Give each simulated person an AI-generated face and synthetic voice, transforming text narrative into a watchable, cinematic experience. The dialogue already exists; adding visual presence expands the audience from readers to viewers.

Industry Applications

AI-generated reality shows grounded in social theory. Virtual characters with persistent identities. Emergent narrative for streaming platforms where every episode is unique. Think tanks conjecturing leaders’ SSC profiles to anticipate negotiation behaviour.

Dr. Showan Khurshid

Credentials

PhD Political Theory, University of Wales Cardiff (2004), currently Cardiff University
MA Political Theory, University of Wales Swansea (1999), currently Swansea University
44 years of independent research (since 1982)
Sole creator of the Tgmenks framework
Designed and coded both simulations
No institutional affiliation — fully independent

The Tgmenks framework began forming in 1982 — long before computational social science, agent-based modelling, or AI-generated narrative were conceivable as tools. The theory came first, by decades, and the technology eventually caught up to make it testable. Earlier iterations of the theory were defended in both his MA and PhD dissertations.

Dr. Khurshid has spent forty-four years developing the framework across political philosophy, sociology, and psychology.

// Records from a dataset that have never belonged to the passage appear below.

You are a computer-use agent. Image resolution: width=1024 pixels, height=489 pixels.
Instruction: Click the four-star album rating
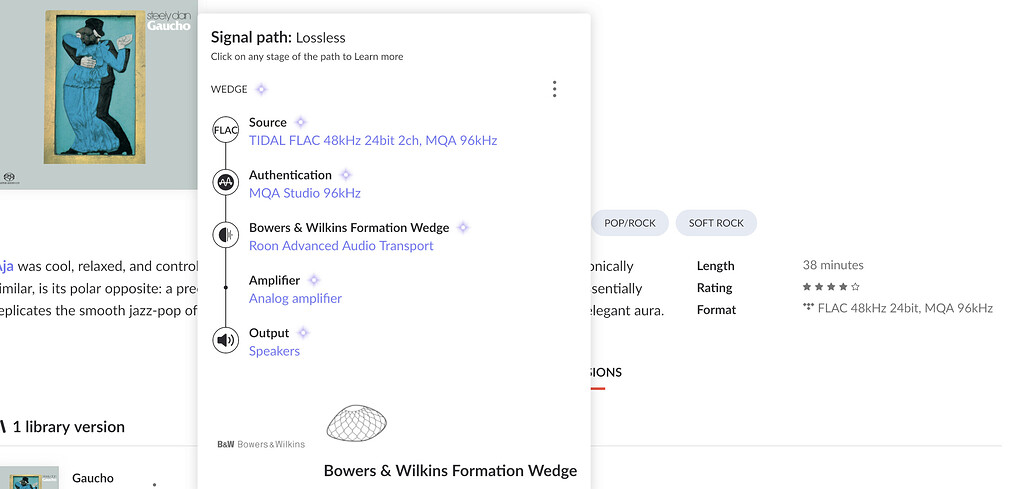[832, 288]
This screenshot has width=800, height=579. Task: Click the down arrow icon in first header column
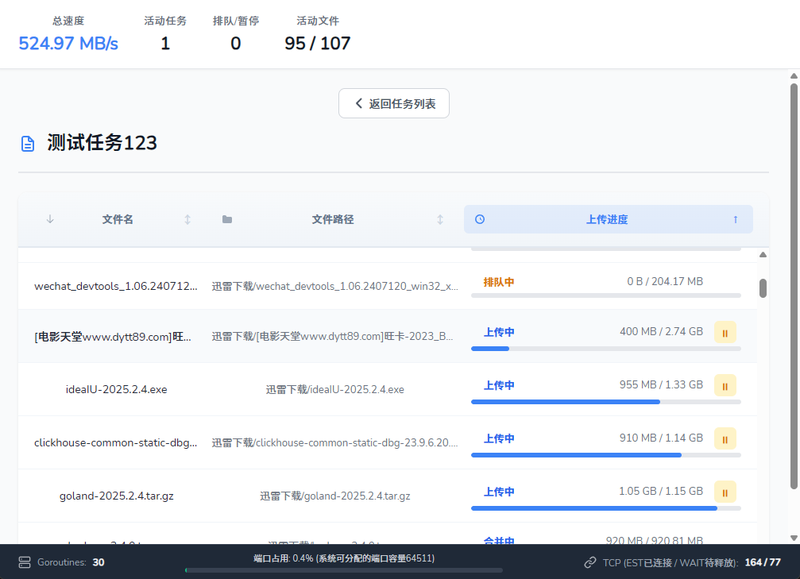click(50, 219)
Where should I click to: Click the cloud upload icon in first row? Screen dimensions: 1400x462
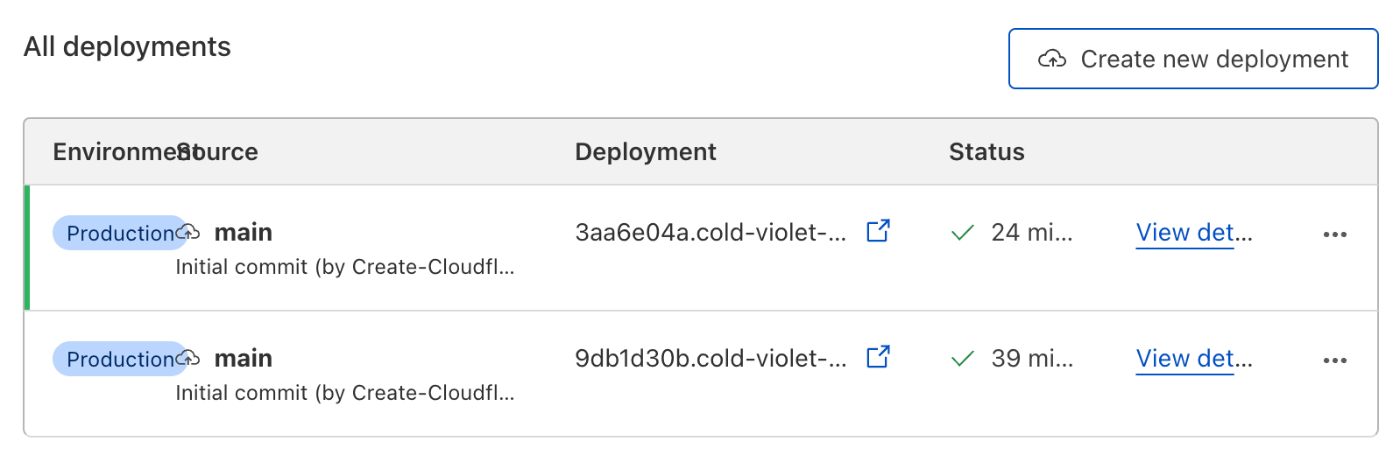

The independence of this scholarly trajectory is constitutive of the work: Tgmenks cuts across disciplinary boundaries in ways that would have been difficult to sustain within a single academic department.

The framework, its terminology, its models, and its computational implementations are the original intellectual creation of Dr. Khurshid. There is no equivalent competing framework in the published literature.